Inclusion Criteria:

- Subjects who meet the criteria guideline in the "Seasonal Influenza Prevention and
Control Manual" recommended by the Taiwan Centers for Disease Control, or are
determined by the investigator to have mild symptoms of COVID-19, including fever,
sore throat, cough, and fatigue.

- Subjects who have had a fever (body temperature ≥37.5°C and ≤39°C) before their
initial dose.

- Throat pain intensity score >30 points during the screening period.
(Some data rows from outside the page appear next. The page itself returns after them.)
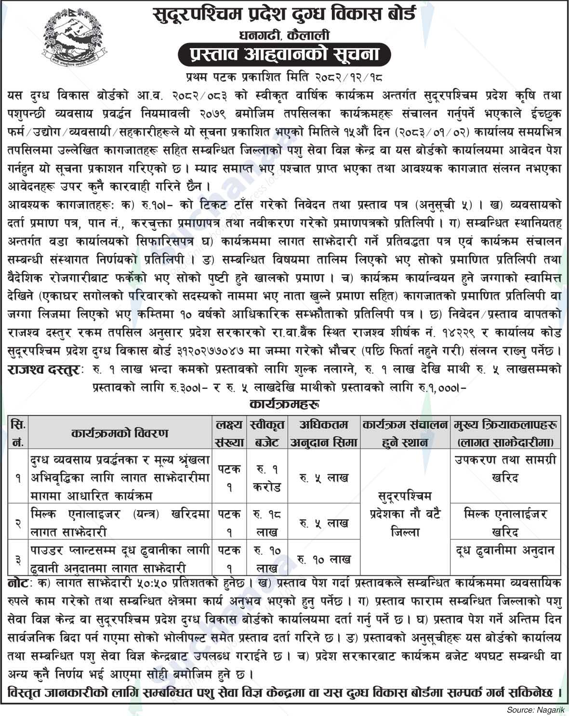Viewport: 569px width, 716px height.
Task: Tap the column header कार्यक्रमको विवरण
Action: [119, 433]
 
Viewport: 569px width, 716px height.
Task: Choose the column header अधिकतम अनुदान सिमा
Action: [324, 433]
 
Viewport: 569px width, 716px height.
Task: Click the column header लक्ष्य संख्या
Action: [229, 433]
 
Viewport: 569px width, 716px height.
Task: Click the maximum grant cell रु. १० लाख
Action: [324, 559]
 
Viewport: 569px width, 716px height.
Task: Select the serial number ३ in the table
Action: [18, 559]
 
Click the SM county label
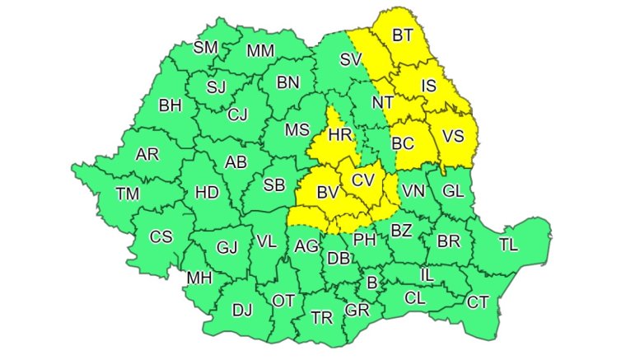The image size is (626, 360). click(x=206, y=47)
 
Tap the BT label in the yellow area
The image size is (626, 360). click(x=403, y=35)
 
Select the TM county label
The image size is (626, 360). click(x=128, y=194)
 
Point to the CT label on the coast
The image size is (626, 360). click(x=478, y=302)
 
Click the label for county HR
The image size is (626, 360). click(x=340, y=134)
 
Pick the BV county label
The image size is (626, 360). click(x=328, y=193)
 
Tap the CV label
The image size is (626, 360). click(x=363, y=180)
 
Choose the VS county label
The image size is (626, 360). click(x=452, y=137)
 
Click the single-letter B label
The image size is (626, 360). click(x=371, y=283)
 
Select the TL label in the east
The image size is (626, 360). click(x=509, y=244)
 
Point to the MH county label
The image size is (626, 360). click(x=199, y=278)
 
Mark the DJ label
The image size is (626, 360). click(x=242, y=310)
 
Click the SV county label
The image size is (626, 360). click(x=352, y=58)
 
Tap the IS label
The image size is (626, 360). click(x=428, y=85)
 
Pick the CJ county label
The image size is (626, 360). click(x=237, y=114)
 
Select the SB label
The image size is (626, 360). click(x=274, y=185)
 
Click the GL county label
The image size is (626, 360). click(x=453, y=190)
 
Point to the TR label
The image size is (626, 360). click(x=320, y=317)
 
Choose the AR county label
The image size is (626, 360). click(x=147, y=154)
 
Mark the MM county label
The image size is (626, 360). click(x=260, y=51)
- Cough severity score >3 points during the screening period.

- Fatigue level score >30 points during the screening period.

- Able to perform activities of daily living and aged 20 weeks or older.

- Duration of illness ≤24 hours.

- Obtained informed consent from the subject and signed the informed consent form.

Exclusion Criteria:

- Subject has used other medications for this condition (including cold medicine,
antibiotics, antiviral drugs, and similar traditional Chinese medicines) within the
24 hours prior to screening, or is determined by the investigator to require the use
of antibiotics or COVID-19 anti-virus drugs.

- Subject has used corticosteroids or NSAIDs for an extended period within the four
weeks prior to screening.

- Subject has had poorly controlled chronic diseases in the past five years, including
cardiovascular, respiratory, gastrointestinal, immune-related conditions, or mental
health disorders (as determined by the investigator).

- Subject has had chronic bronchitis, streptococcal pharyngitis, herpetic pharyngitis,
or pneumonia within the past two years or at the time of screening (as determined by
the investigator).

- Subject is allergic to the investigational drug or its components.

- Women who are pregnant, breastfeeding, or planning to become pregnant.

- Subject has participated in other drug clinical trials within the 90 days prior to
screening.

- The investigator evaluates the subject unsuitable for inclusion in the study.